> [DOCUMENT TEXT]:
-=-=-
I. Evolution of Plants

  1. What is a plant ? multicellular, eukaryotes, make organic molecules through Ps; What about green algae, like Ulva? looks like a plant (Fig. 16.2)

1. algae adapted for aquatic life

a. algae have holdfast, anchors algae in substratum, but generally no rigid

supporting structure

b. whole algal body has access to water, all has capacity for Ps

2. plants adapted for terrestrial life

a. cuticle - waxy coating that helps retain water on aerial parts (which?)

b. CO2 and O2 diffuse in and out of stomata, tiny pores

c. body partly below ground, partly above, must be able to stand upright

d. obtains chemicals from both air and soil

1). chloroplasts - C from CO2 and light from sun

2. roots provide anchor - provide water and nutrients, mycorrhizae (Fig 16.3)

e. plant parts are analogous (not homologous) to algal parts (eg holdfast)

f. plants must be able to get photosynthate down and water and nutrients up -

vascular tissue (network of cells forming narrow tubes) (Fig. 16.4)

1). xylem

2). phloem

g. both plants and algae produce gametes in gametangia (protective jackets of

cells protecting gamete producing cells

1). egg remains in gametangia of female, fertilized there

2). sperm either swims to egg, or sperm producing cells conveyed close to egg by animals, where sperm is then produced

3). embryo develops inside female gametangium (Fig. 16.5)

  1. most plants rely on wind or animals to disperse offspring (how?)

II. Plant Evolution and Diversity

A. Plants probably evolved from green algae called charophytes (Fig. 16.6)

1. some homologous features btn plants and algae

a. chloroplasts

b. cellulose

c. store carbos as starch

d. during cell division, cell plate comes from Golgi apparatus

2. algae probably were prolific about 50 mya; land masses were probably being flooded periodically; algae that were drought resistant probably selected for. Eventually, some

species may have accumulated enough adaptations to live permanently on land

3. green algae called charophytes probably ancestor of plants; evidence:

a. nucleic acid sequences

b. cell structure and reproduction

c. cell metabolism

4. early plants would have thrived on land- nothing to eat them, unlimited sunlight

a. Cooksonia - 415 million year old fossil

1). branched upright stem

2). primitive vascular tissues

3). lacked leaves

4). sporangium - bulbous structure on stem - produced spores

(haploid cell that can develop into a haploid multicelled adult without

fusing with another cell)

b. by 375 mya, plants with well developed leaves and roots were numerous and diverse

B. Plant diversity holds clues to evolution of plant kingdom (fig. 16.7)

1. 475 mya, lineage from charophytes arose - bryophytes (mosses and mosslike plants) (Fig. 16.8)

a. cuticle and embryo that develops in gametangia like other plants

b. lack vascular tissue (some have water conducting tubes)

c. lack internal support, no rigid structure of vascular tissue

d. mat of moss is actually numerous plants holding each other up; mat is spongy

and can retain water

e. flagellated sperm resemble green algae

f. sperm must swim to eggs, so fertilization requires a film of water

g. sporophyte and gametophyte (Fig. 16.9) – Alternation of Generations (Fig. 16.10)
-=-=-
> [ENTRIES SUPPLIED]:
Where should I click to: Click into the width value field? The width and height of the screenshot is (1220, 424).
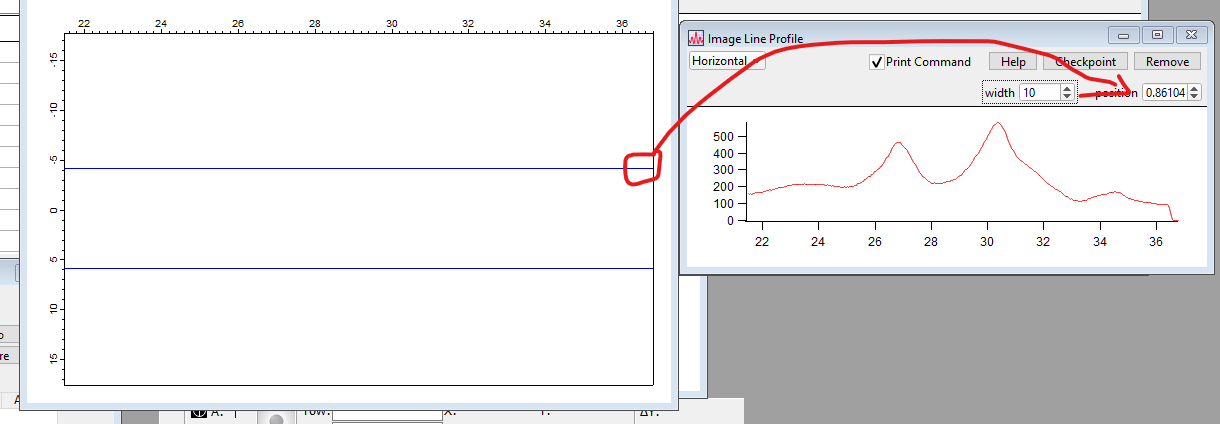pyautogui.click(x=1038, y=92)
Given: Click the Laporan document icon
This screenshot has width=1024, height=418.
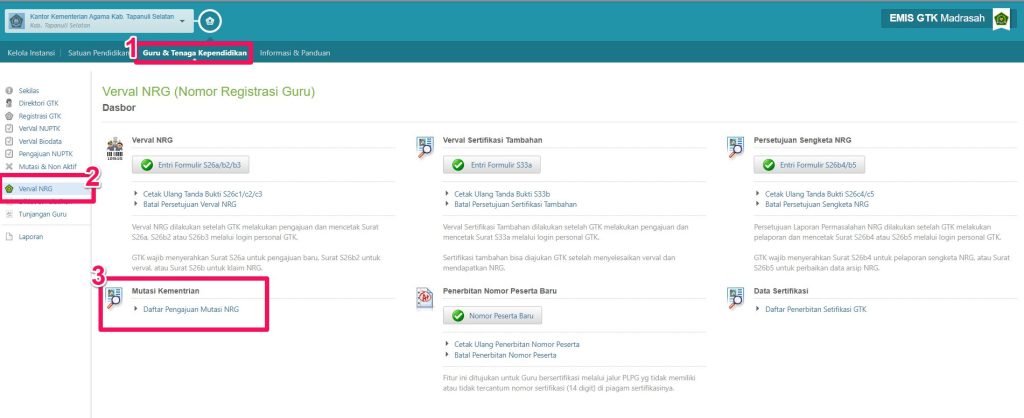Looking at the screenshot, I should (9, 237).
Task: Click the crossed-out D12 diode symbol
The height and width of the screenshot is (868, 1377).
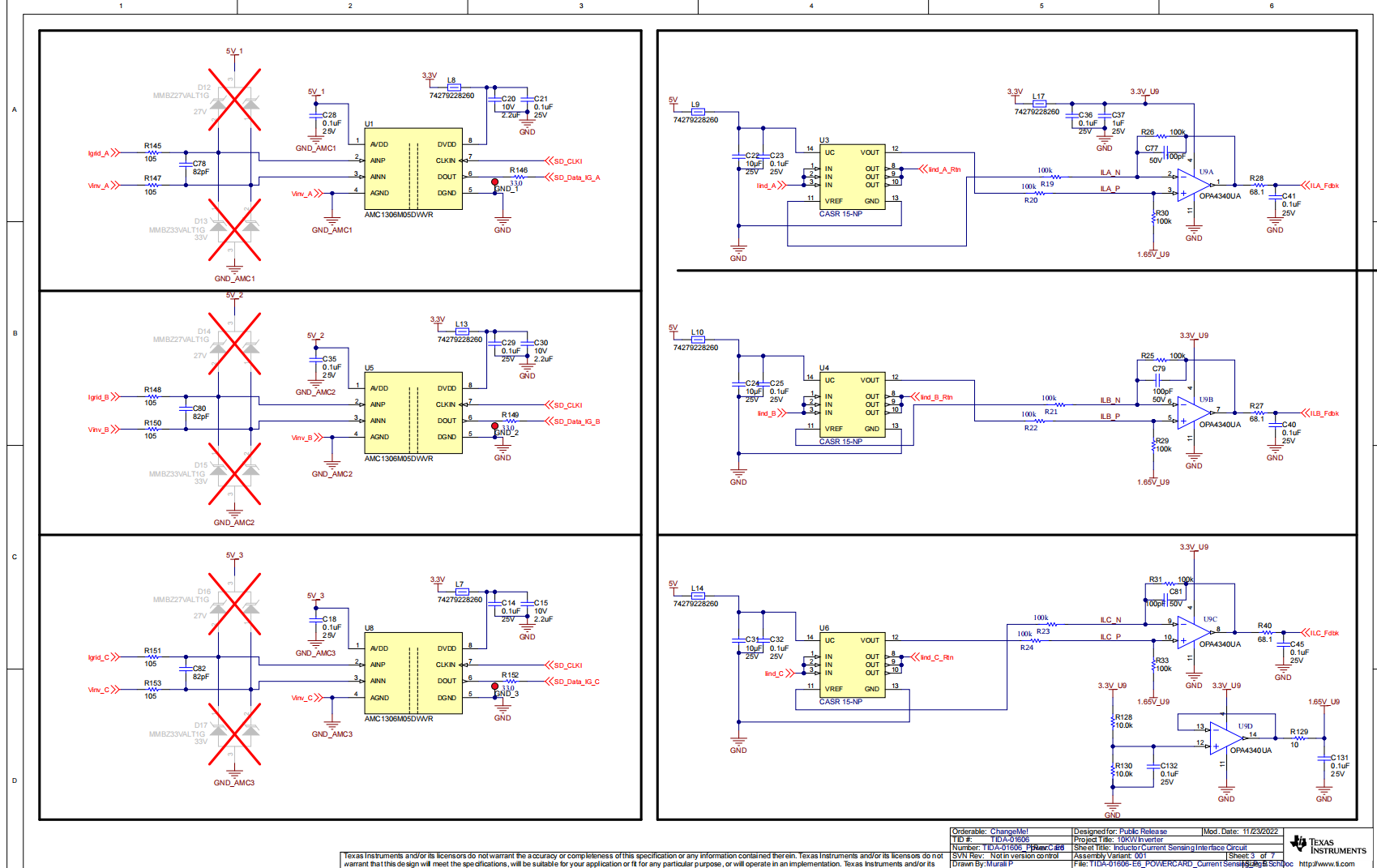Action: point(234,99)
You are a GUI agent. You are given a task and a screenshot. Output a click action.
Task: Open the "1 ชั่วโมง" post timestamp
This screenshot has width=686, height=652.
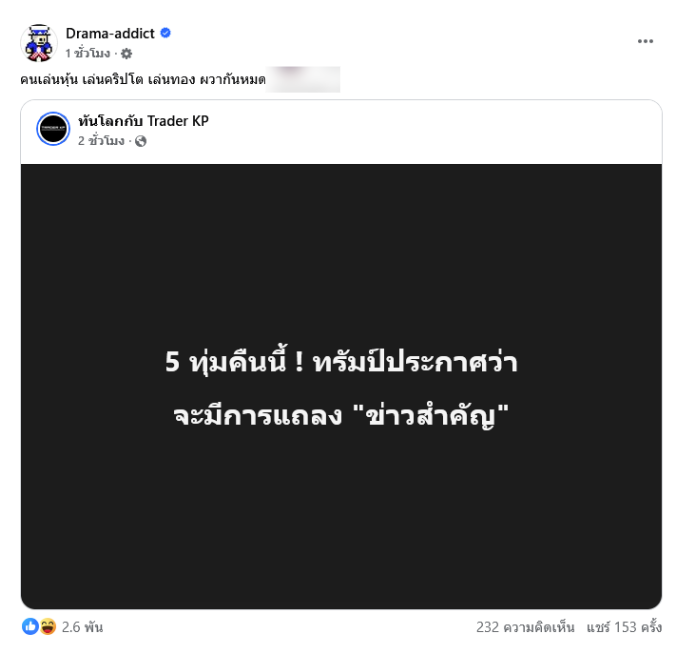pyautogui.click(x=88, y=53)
-=-=-
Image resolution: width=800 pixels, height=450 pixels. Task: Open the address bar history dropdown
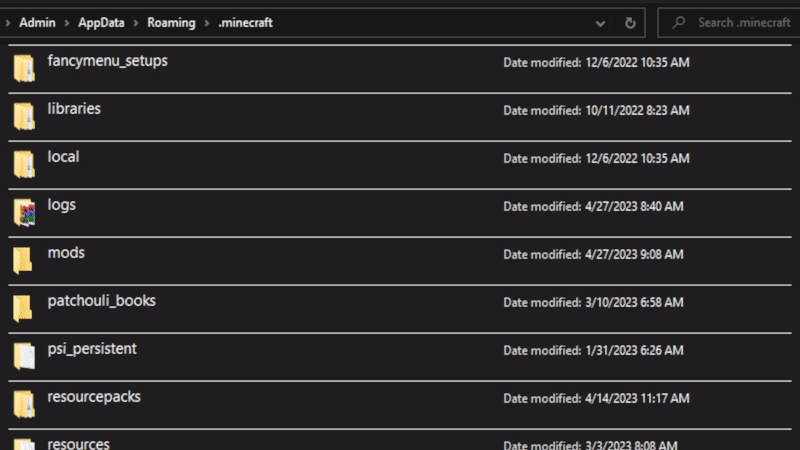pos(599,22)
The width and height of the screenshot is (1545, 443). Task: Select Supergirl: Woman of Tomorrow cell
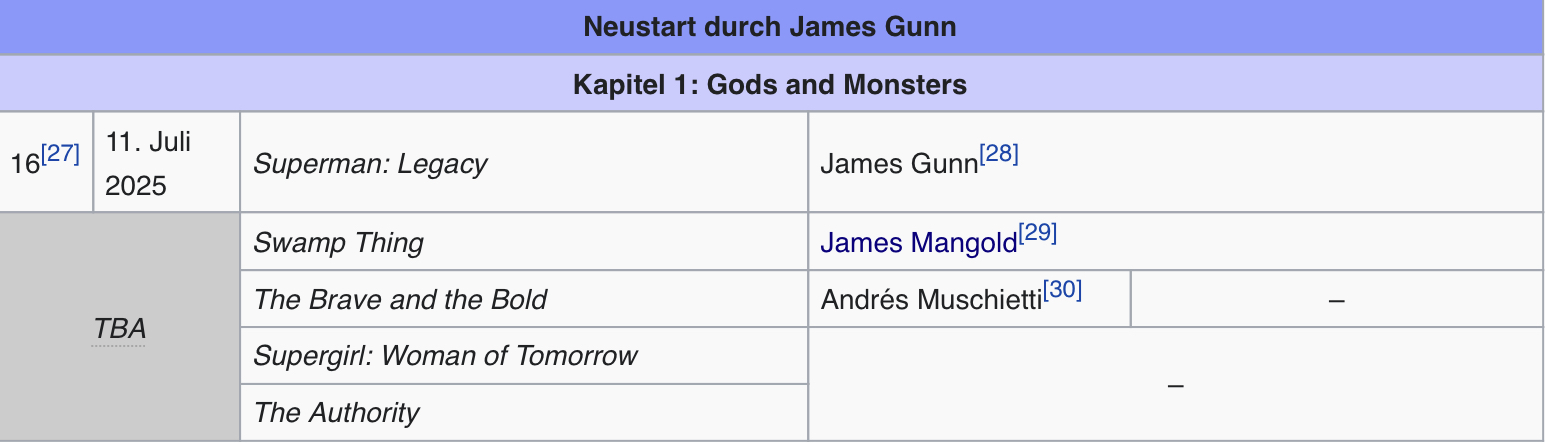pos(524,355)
-=-=-
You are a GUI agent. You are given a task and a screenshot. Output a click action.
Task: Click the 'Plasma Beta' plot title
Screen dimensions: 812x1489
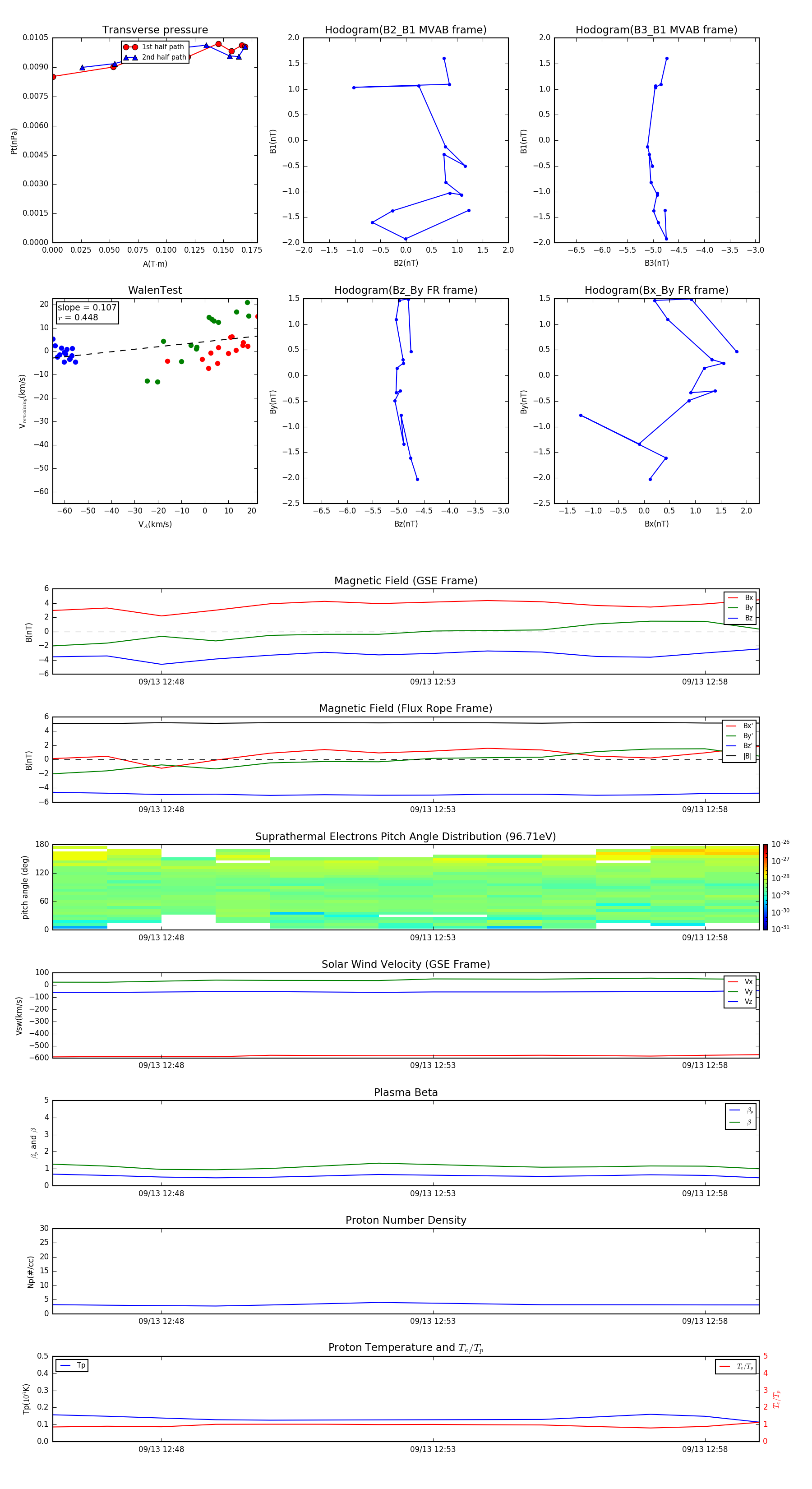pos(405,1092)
-=-=-
> [CHECK YOUR UNDERSTANDING]:
**1)** According to the plant evolution notes, how old is the Cooksonia fossil?
**2)** Copy the plant evolution notes word for word from "1. What is a" to "plant (Fig. 16.2)".
**3)** Write the next part of the plant evolution notes, picking up after the last line shown.
The data comes from a different source than the plant evolution notes.

> [RESPONSES]:
**1)** 415 million years old.

**2)**
1. What is a plant ? multicellular, eukaryotes, make organic molecules through Ps; What about green algae, like Ulva? looks like a plant (Fig. 16.2)

**3)**
C. Haploid and Diploid generations alternate in plant life cycles

1. Plant reproduction occurs asexually and sexually. Sexual reproduction can generate enormous amounts of genetic variation, providing a species with tools to contend with a variety of environmental conditions. Sexual reproduction occurs in plants during an alternation of generations.

2. Alternation of generations defined

a. sporophyte - literally, a "spore plant" - a structure that produces spores, produced itself

by diploid structure

b. gametophyte - literally, a "gamete plant" - a structure that produces gametes, produced

itself from haploid structures

c. spores - haploid structure produced by meiosis- can develop into a multicellular individual without fusing with another cell without

d. gametes - reproductive cells; haploid egg and sperm

3. vascular plants - 400 mya (Fig. 16.11)

a. xylem and phloem provide support

b. stand upright and grow tall

c. embryonic development within gametangia

d. seedless vascular plants - ferns and fern allies (horse tails)

1). well developed roots

2). rigid stems

3). fronds often sprout from stems along ground

4). flagellated sperm require film of water to reach eggs

5). some are woody (tree ferns)

4. seed plants 360 mya - embryo packaged with a food supply (fig. 16.13)

a. 90% of ~265K known species of plants are from seed plant lineage

b. alternation of generations revisited (Fig. 16. 14)

c. why are they so successful?

1). seeds - survival packets for life on land

2). don’t require water layer for fertilization - no sperm; instead, pollen

carries nonflagellated sperm forming cells to female parts of plant by wind

or animals. pollination- arrival of pollen to female; fertilization occurs sometime

after pollination (fig. 16.16)

d. first seed plants - gymnosperms (gymno = naked, sperma = seed); not contained

in a fruit. A gymnosperm seed has a thin protective coating- part of the seed itself

1). 200 million yrs - gymnos coexisted with ferns and other seedless plants,

dominated the landscape (fig. 16.15)

2). conifers - cone bearing plants- are the largest group of

gymnosperms

4. 130 mya split in the lineage of seed plants –

a. Flowering plants - rise of angiosperms (angeion =

vessel, sperma= seed), the flowering plants. Flowers are complex reproductive structures

that develop seeds within protective chambers. The great majority of modern plants - 235 k

species - are angiosperms (fig. 16.17)

b. angiosperm life cycle (Fig. 16.18)

c. fruits and seed dispersal (fig. 16.19)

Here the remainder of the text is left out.